## Exercise instructions
Rewrite the stretch from the line containing "The image size is (480, 1056)." through the line containing "Looking at the", substituting "info line" for "details line" and keeping everything else unchanged. Omit the pictures.

Records from a dataset
#####

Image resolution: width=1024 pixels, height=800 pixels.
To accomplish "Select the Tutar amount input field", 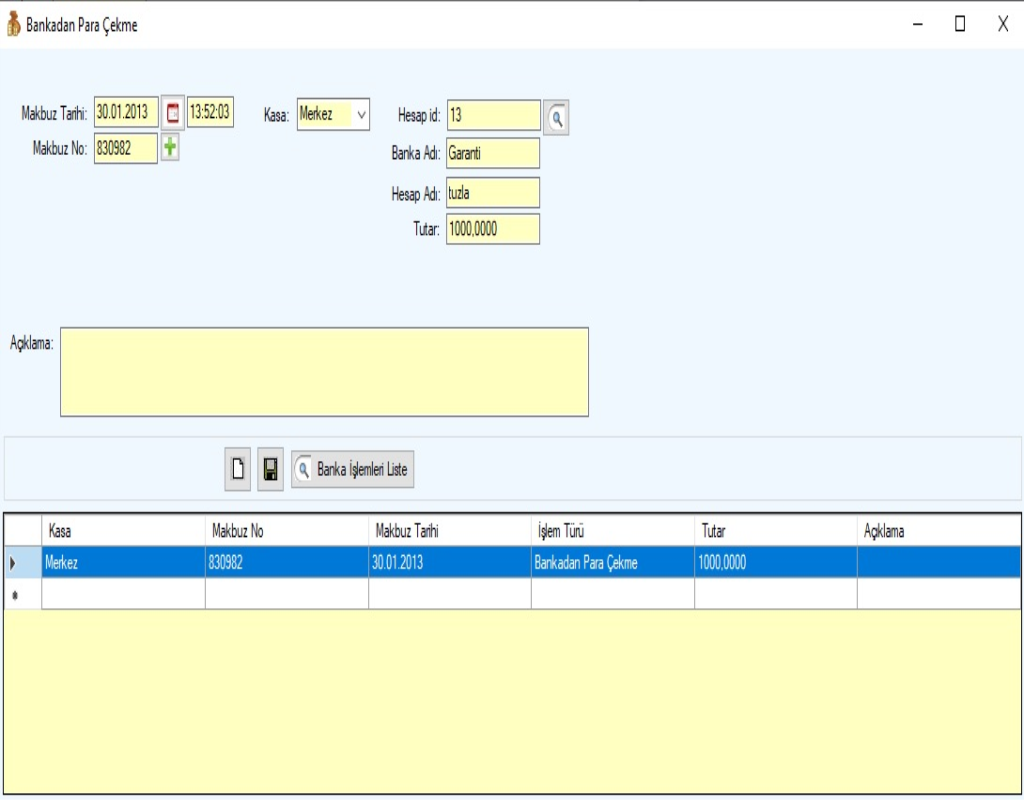I will click(493, 229).
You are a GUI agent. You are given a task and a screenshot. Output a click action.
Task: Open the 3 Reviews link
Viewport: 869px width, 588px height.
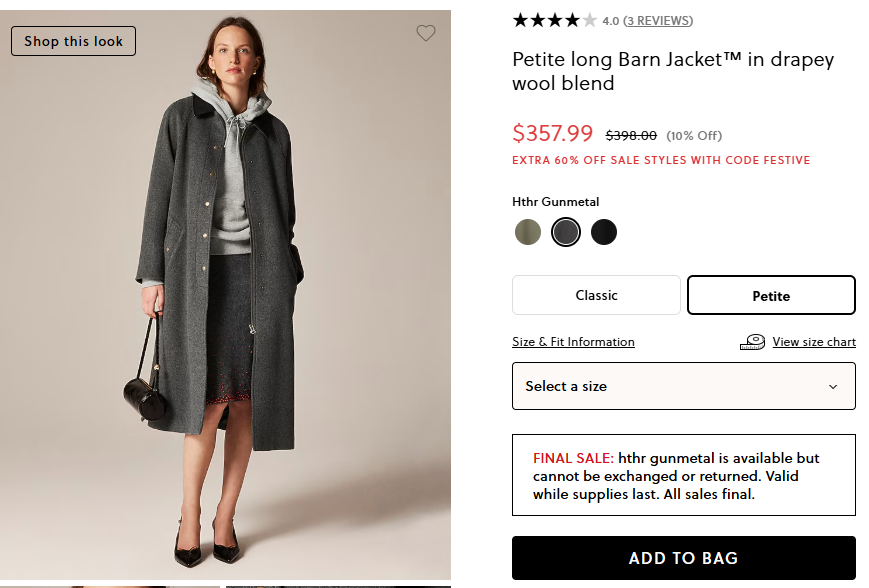pyautogui.click(x=658, y=20)
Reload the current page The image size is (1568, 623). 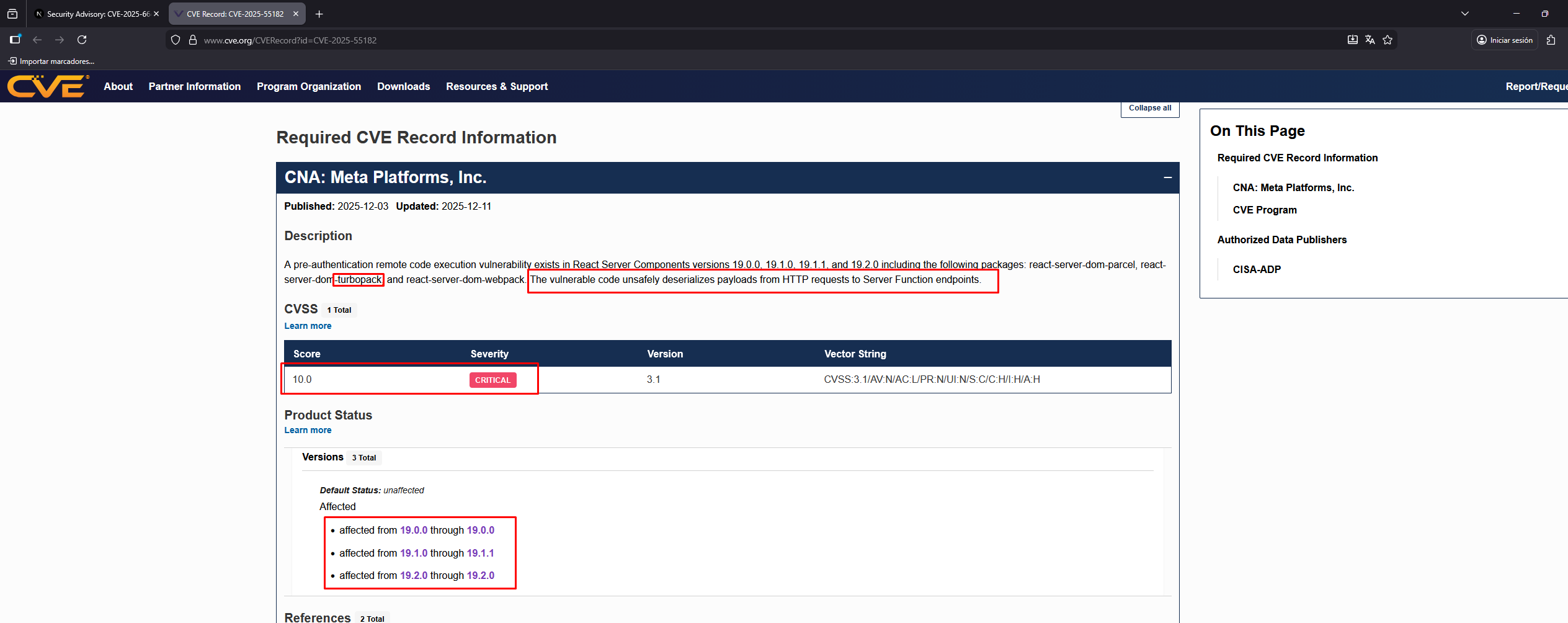82,40
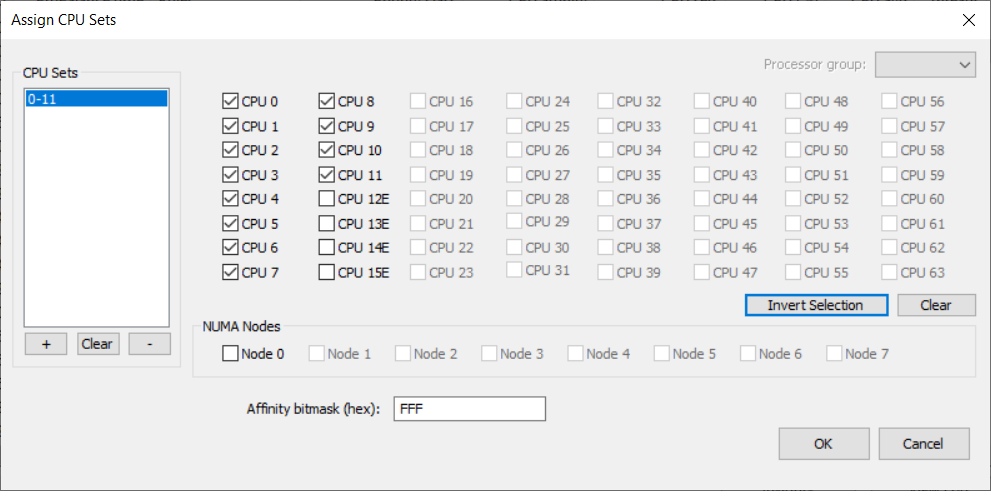Uncheck the CPU 5 checkbox
The height and width of the screenshot is (491, 991).
tap(231, 224)
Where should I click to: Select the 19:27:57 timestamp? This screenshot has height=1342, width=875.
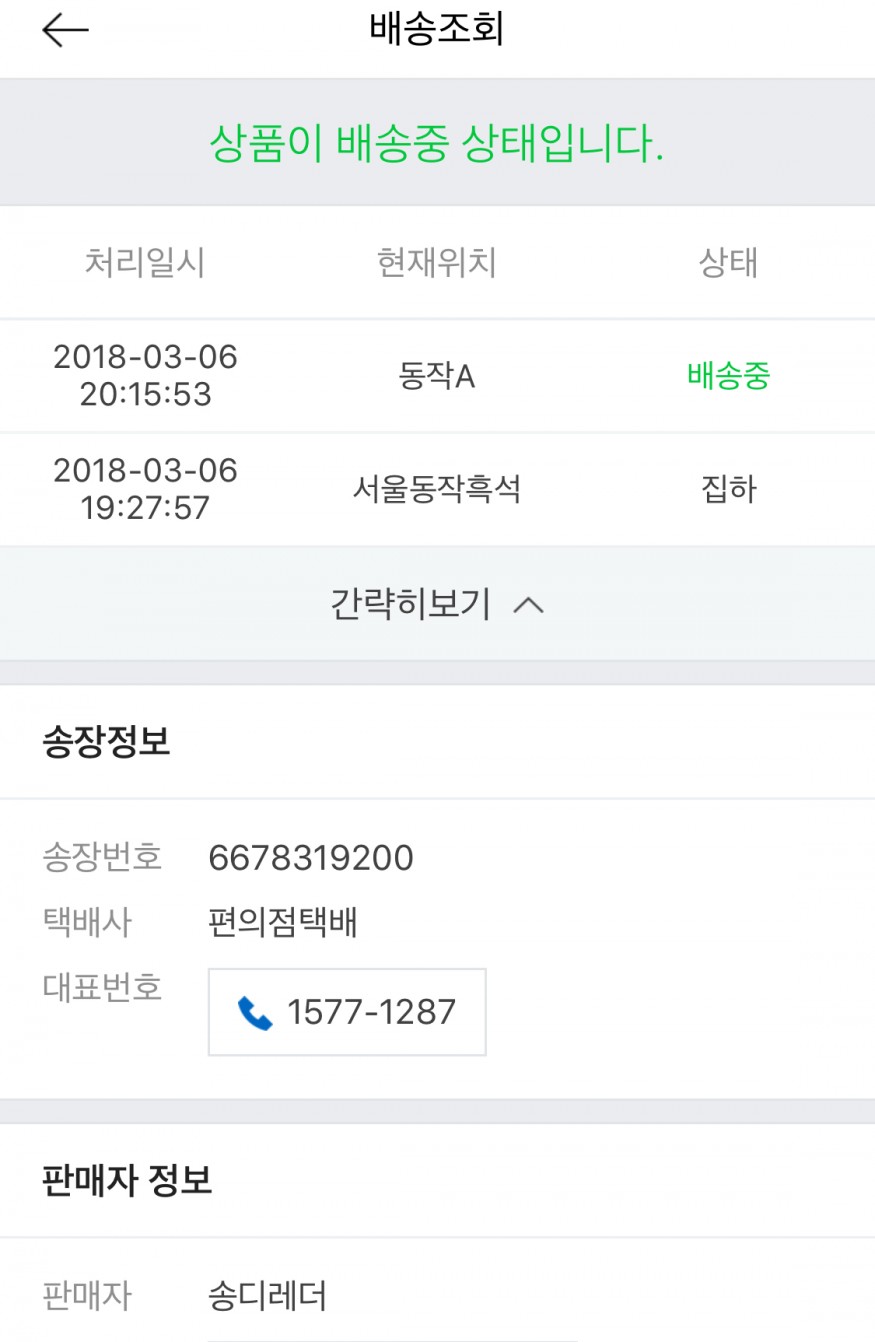146,507
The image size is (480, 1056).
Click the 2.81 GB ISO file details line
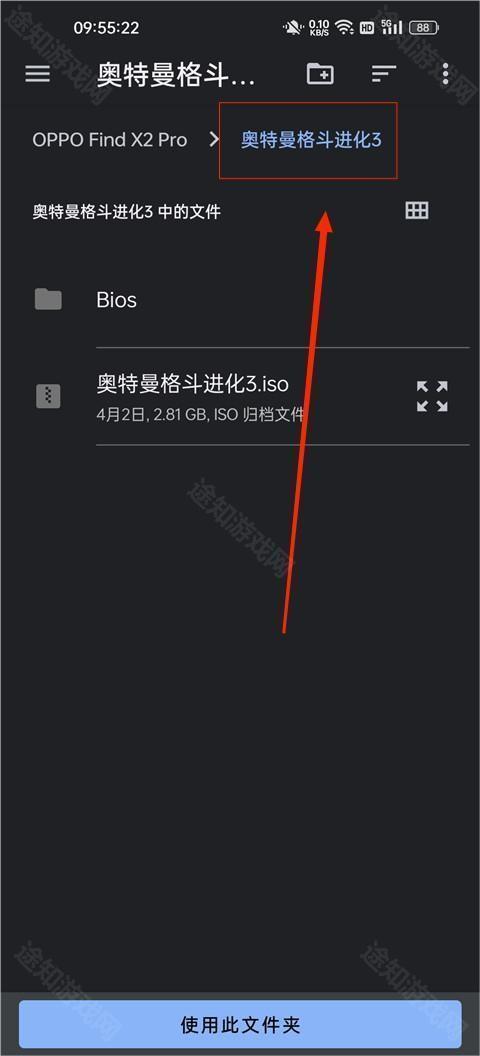point(200,415)
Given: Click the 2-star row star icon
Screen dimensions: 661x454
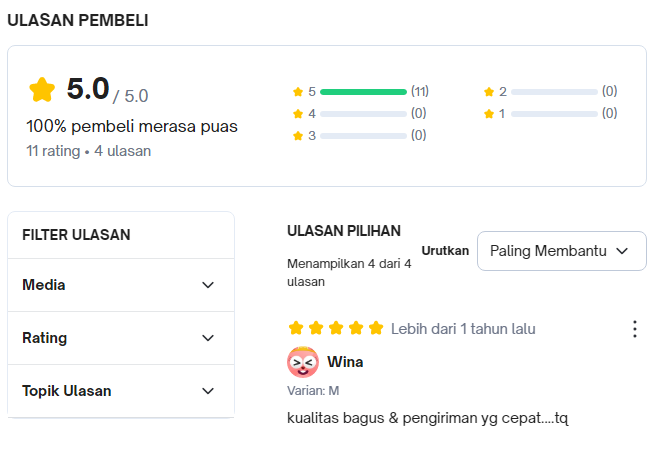Looking at the screenshot, I should tap(489, 92).
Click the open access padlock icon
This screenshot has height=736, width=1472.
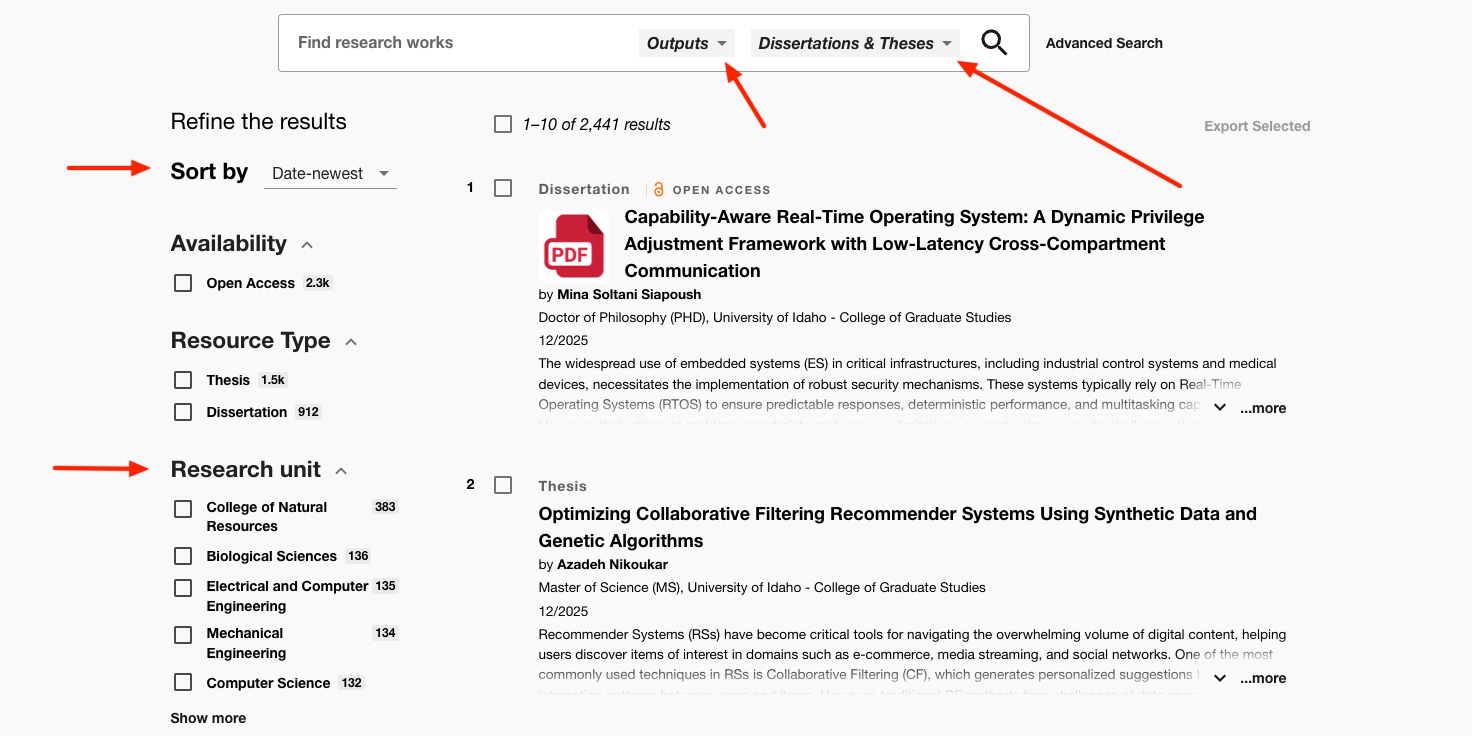(x=658, y=189)
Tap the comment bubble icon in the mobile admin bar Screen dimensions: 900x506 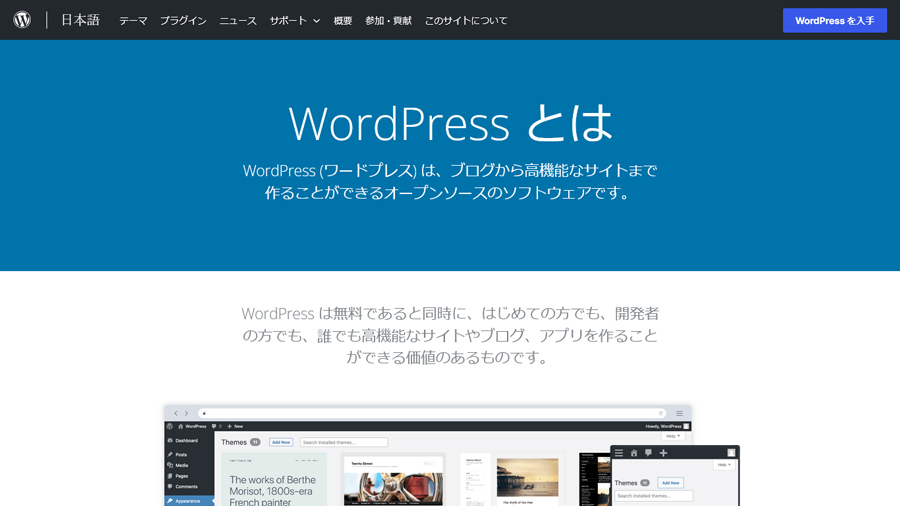click(648, 453)

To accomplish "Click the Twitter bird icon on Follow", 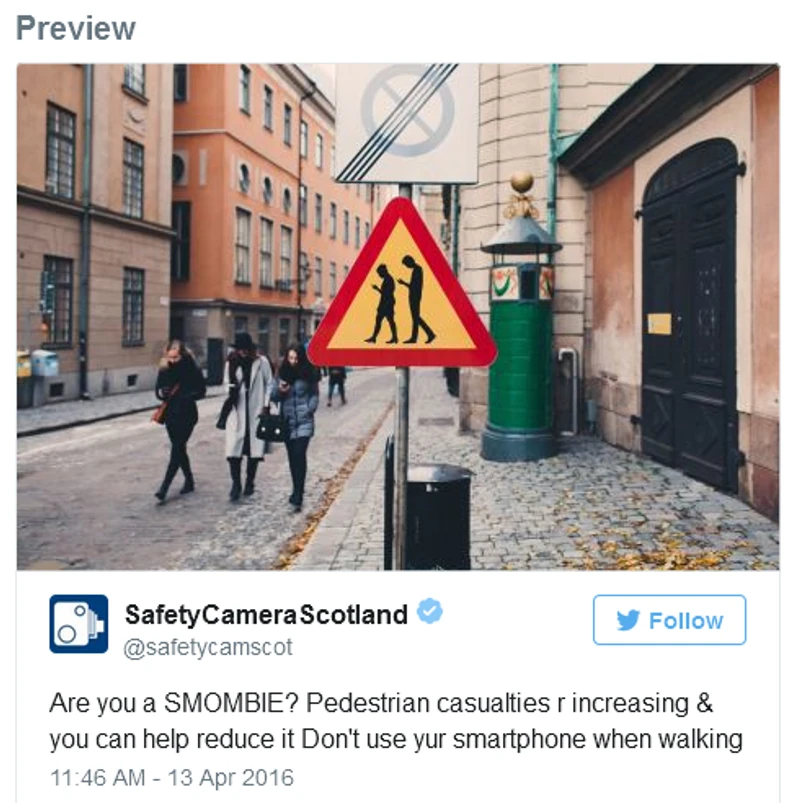I will point(628,620).

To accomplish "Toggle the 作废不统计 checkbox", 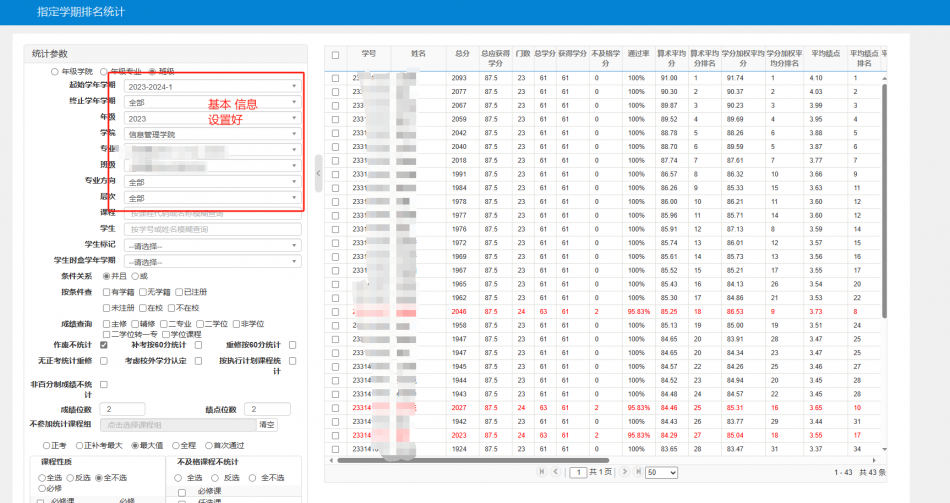I will 104,344.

#####

## Task solution
The image size is (480, 1056).
Click the 2.81 GB ISO file info line
point(200,415)
Given: Click the 2-star row star icon
Screen dimensions: 661x454
Looking at the screenshot, I should tap(489, 92).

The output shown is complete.